Controlling Vera from Homebridge

I’ve been trying take advantage of some of my home automation that Vera just can’t reach. Specifically, I have several Nest Protect smoke detectors. While Nest Protect does show up for smoke and CO, it can’t leverage the occupancy sensor. With a wired Nest Protect, it’s a handy motion detector built into many of my rooms.

I’ve set up Homebridge on a Raspberry Pi 3. There is a Homebridge-Nest app, which sees all 3 sensors on the Nest protect, as well as any other Nest product you may own (Thermostat, alarm system, etc). Homebridge-Nest can see the status of the occupancy sensor, so I’ve been trying to come up with a way to get that information to Vera. After some trial and error, I came up with an admittedly convoluted way, but it does work well.

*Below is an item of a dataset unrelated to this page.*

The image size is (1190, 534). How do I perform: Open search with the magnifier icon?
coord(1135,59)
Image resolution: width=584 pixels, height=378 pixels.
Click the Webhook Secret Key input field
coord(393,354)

Another plugin for Homebridge had to be installed, which was Homebridge-Vera. Homebridge-vera takes some considerable configuration ot get only what you want. I had to export a list my device-ids from Alt-ui, and had to create a CSV of all the device-ids I didn’t want included in Homebridge. I also excluded sensors (default).

Once configured, I had to take advantage two of Rigpapa’s apps. The first was Switchboard. Switchboard lets you create one or many virtual switches. This is one half of the key to getting information from Homebridge. I created a virtual switch for each of my Nest Protect sensors. Unfortunately, this runs into a limitation of Homebridge-Vera. It can’t control virtual switches (feature request coming). Those switches also must be excluded from Homebridge, otherwise Homebridge won’t function correctly.

Homebridge can however, control scenes. I created two scenes each; one for occupancy on, one for occupancy off. The scenes are manual scenes, and the action of the scene, to control the virtual switch, has to be controlled via a one line luup code. Scenes won’t directly control the virtual switches, unfortunately.

Once those were all created, I reloaded Vera, then restarted Homebridge. The new scenes automatically showed up in Homebridge. Now that they are in Homebridge, automations can be set up in the Apple Home app. Again, two need to be created. One for on, one for off.

The last step was to use one of Patrick’s other apps, Virtual Sensors. I created virtual motion sensors for each of the occupancy sensors, which get their value from the status of the virtual switches.

Once all this was done, I created lighting scenes for those rooms in Reactor, and they turn on and off based upon occupancy.

This method also works for other Homebridge integrations, such as Ring and Ubiquti Unifi, to detect motion.

Like I said, a bit convoluted, but it works.

Has anyone come up with another way (maybe easier, less cumbersome way) to get event triggers from Homebridge?